The fol (fou, madman) transcends rational thought and is characterized by inaccessible otherness. Madness becomes a means for the construction of his identity, as well as for exclusion from the social group, and determines his/her homosocial status. The real person still exists, but his/her socially constructed identity is masked or damaged by the mental condition. Caused by humoral dyscrasia, magic potions, or enchantments (according to the texts consulted), madness blurs the distinctions between civilization and savagery. Huot assumes that the concepts of sanity and madness are formed and reinforced “through repetitive performances of exclusion, identification, and imitation” (p. 6).

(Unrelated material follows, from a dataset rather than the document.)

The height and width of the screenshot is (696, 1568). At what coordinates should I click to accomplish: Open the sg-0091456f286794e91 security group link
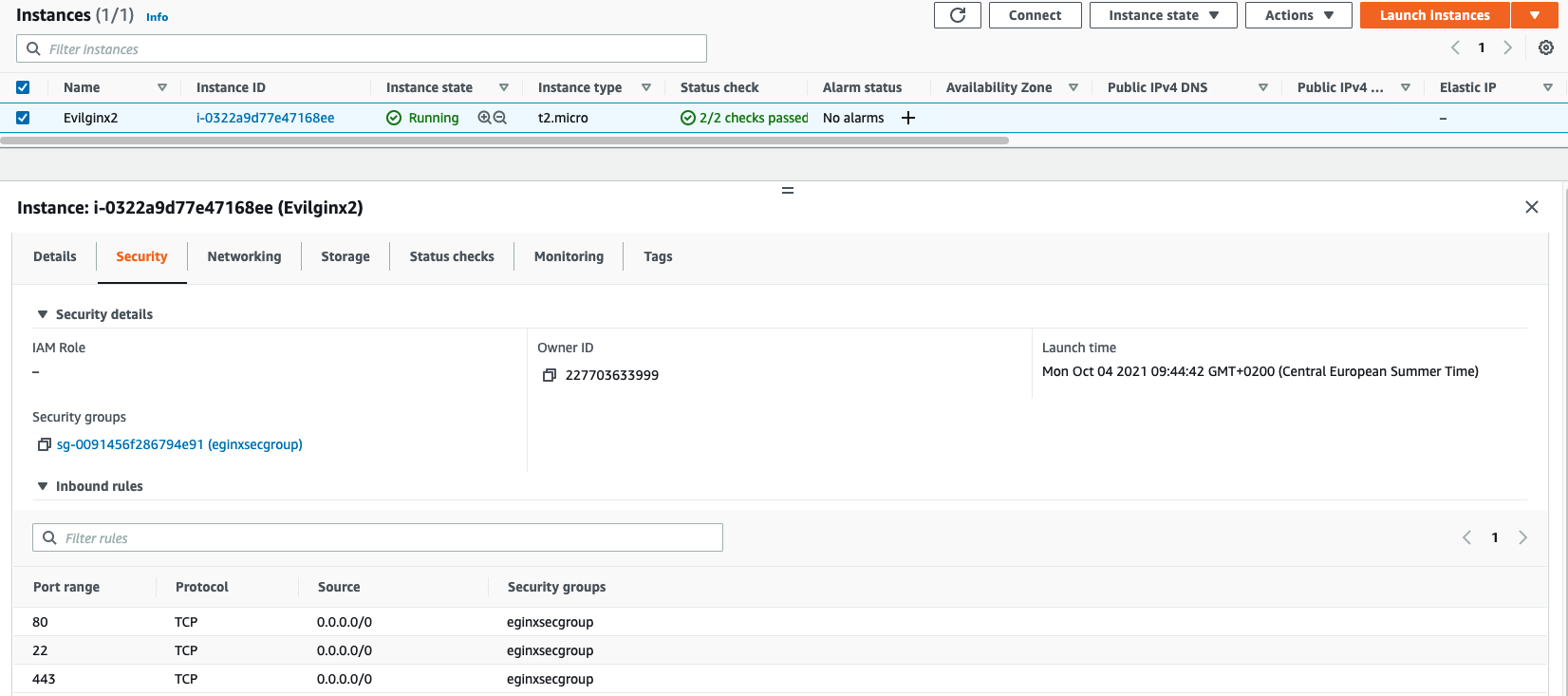tap(179, 444)
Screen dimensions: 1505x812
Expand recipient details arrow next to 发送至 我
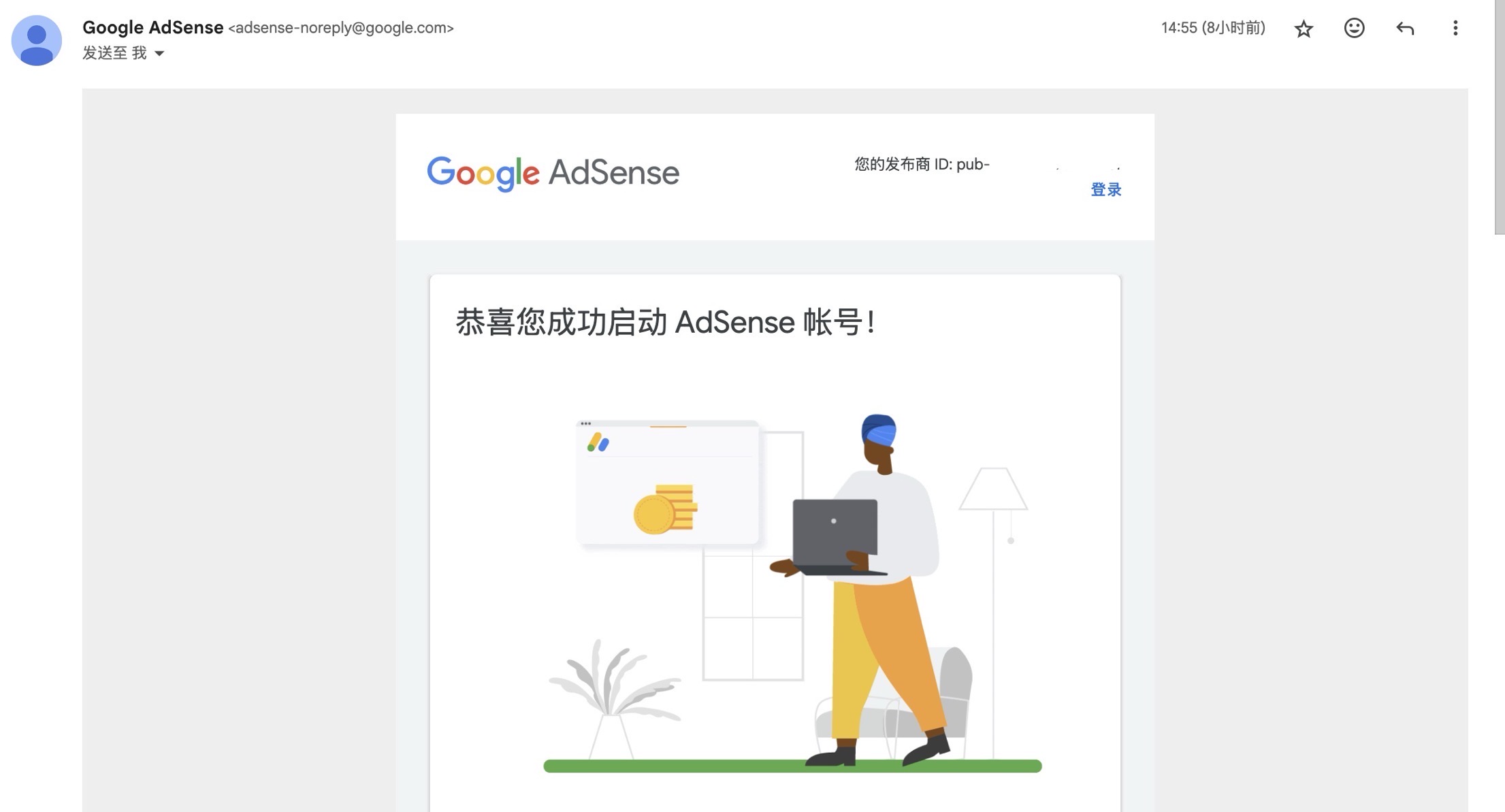(159, 53)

In her first chapter the author examines madness as having bipolar consequences, i.e., abjection or sublimity: the fol is associated with sin, deviance, and illness, but also (in other cases) with sanctity, heroism, and genius. For example, the famous “Juggler of Notre Dame,” in one of the Miracles de Nostre Dame (twelfth century), is an individual whom the dominant culture cannot assimilate or explain rationally. Huot then looks at Daguenet in Arthur's court, at the mad Lancelot, and Tristan at Tintagel among other characters, and she tries to establish the role these protagonists play in the construction of communal identity, for example, in the legendary king's environment or the court at Tintagel.

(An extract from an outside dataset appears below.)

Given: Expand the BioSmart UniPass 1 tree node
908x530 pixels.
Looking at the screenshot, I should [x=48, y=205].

The third chapter explores the role of violence in demarcating the line of distinction between sanity and madness and also compares the insane, subjected to exclusion and violence, to other living beings treated similarly: holy martyrs, peasants, and animals. Further chapters deal with the relation between madness and love/sexuality: literary and historical sources explain that the homosocial knightly class must remain heterosexual, and that any behavior of transgression may engender a rather pathological affliction.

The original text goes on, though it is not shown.